• _EXTRACT PROVIDED_:
Hi All - have a table in Cassandra 5.02 that has several columns and a vector column.

I'm trying to do a hybrid query that includes a column and the ordering using ANN.  Such as:

select textdata from doc.google_gtr_t5_large where type='type1' order by embeddings ANN of [-0.005542, 0.000996, 0.039524, -0.004628, -0.017905, -0.002265, -0.119871...] limit 10;

This results in:
InvalidRequest: Error from server: code=2200 [Invalid query] message="ANN ordering by vector requires all restricted column(s) to be indexed"

The embeddings column has an SAI index on it, and the type column does as well.
Queries such as:

select textdata from doc.google_gtr_t5_large where type='type1' and source ='somesource';
works fine.

How can I create a table where I can combine a vector search with a column or columns such as a text or timestamp column?

• _DATA IN THIS EXERCISE_:
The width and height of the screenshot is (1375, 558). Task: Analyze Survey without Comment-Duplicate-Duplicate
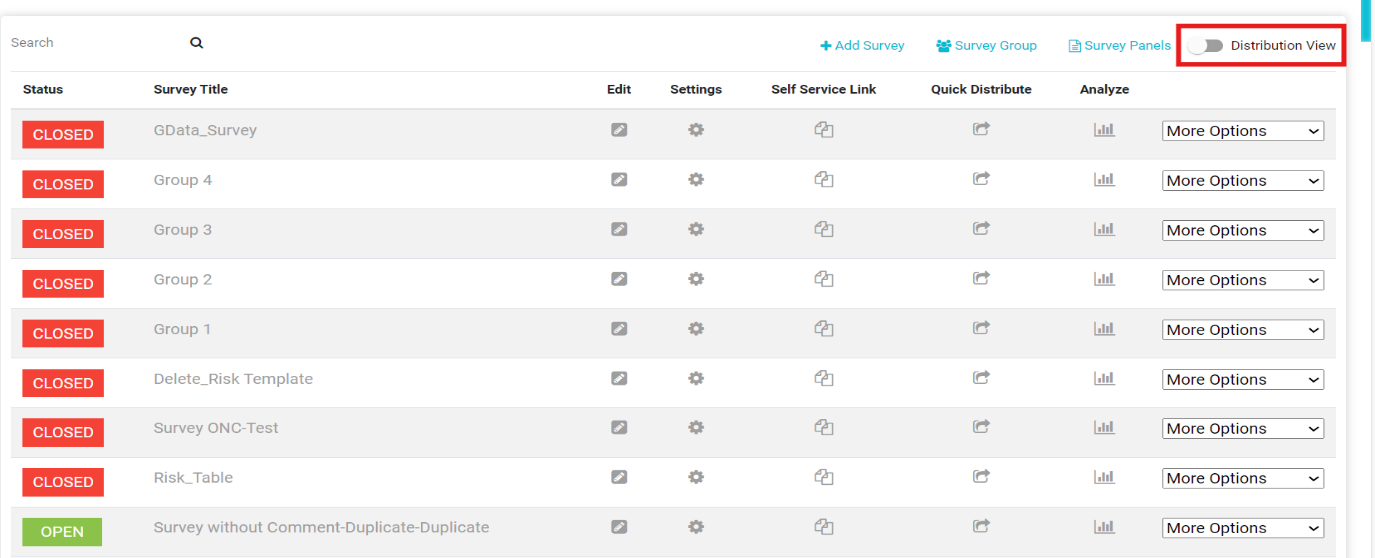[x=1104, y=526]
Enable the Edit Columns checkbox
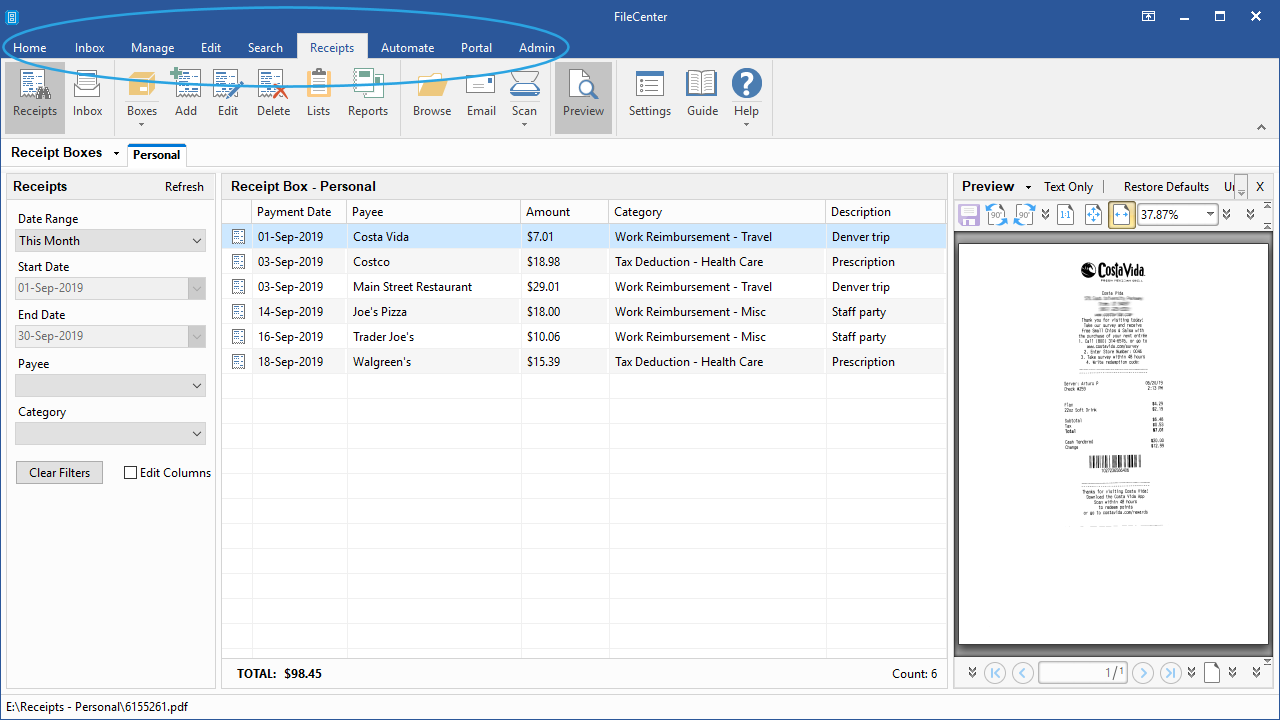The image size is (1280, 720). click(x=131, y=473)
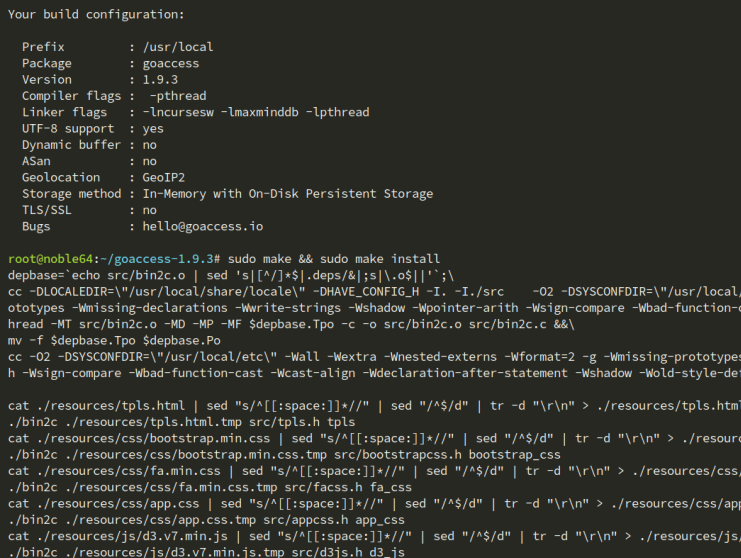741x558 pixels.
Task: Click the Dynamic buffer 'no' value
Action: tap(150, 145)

• _OBJECTIVE 1_:
Answer these about the Cassandra forum post:
(a) Which version of Cassandra is the table in?
(b) Which columns have an SAI index on them?
(c) What query does the post say works fine?
• _OBJECTIVE 2_: List every line of the records that contains the string "Task". Case counts.
The text and the records were taken from unrelated sources.

• _OUTPUT 1_:
(a) Cassandra 5.02
(b) The embeddings column and the type column
(c) select textdata from doc.google_gtr_t5_large where type='type1' and source ='somesource';

• _OUTPUT 2_:
The width and height of the screenshot is (1375, 558). Task: Analyze Survey without Comment-Duplicate-Duplicate
Task: Click the Dynamic buffer 'no' value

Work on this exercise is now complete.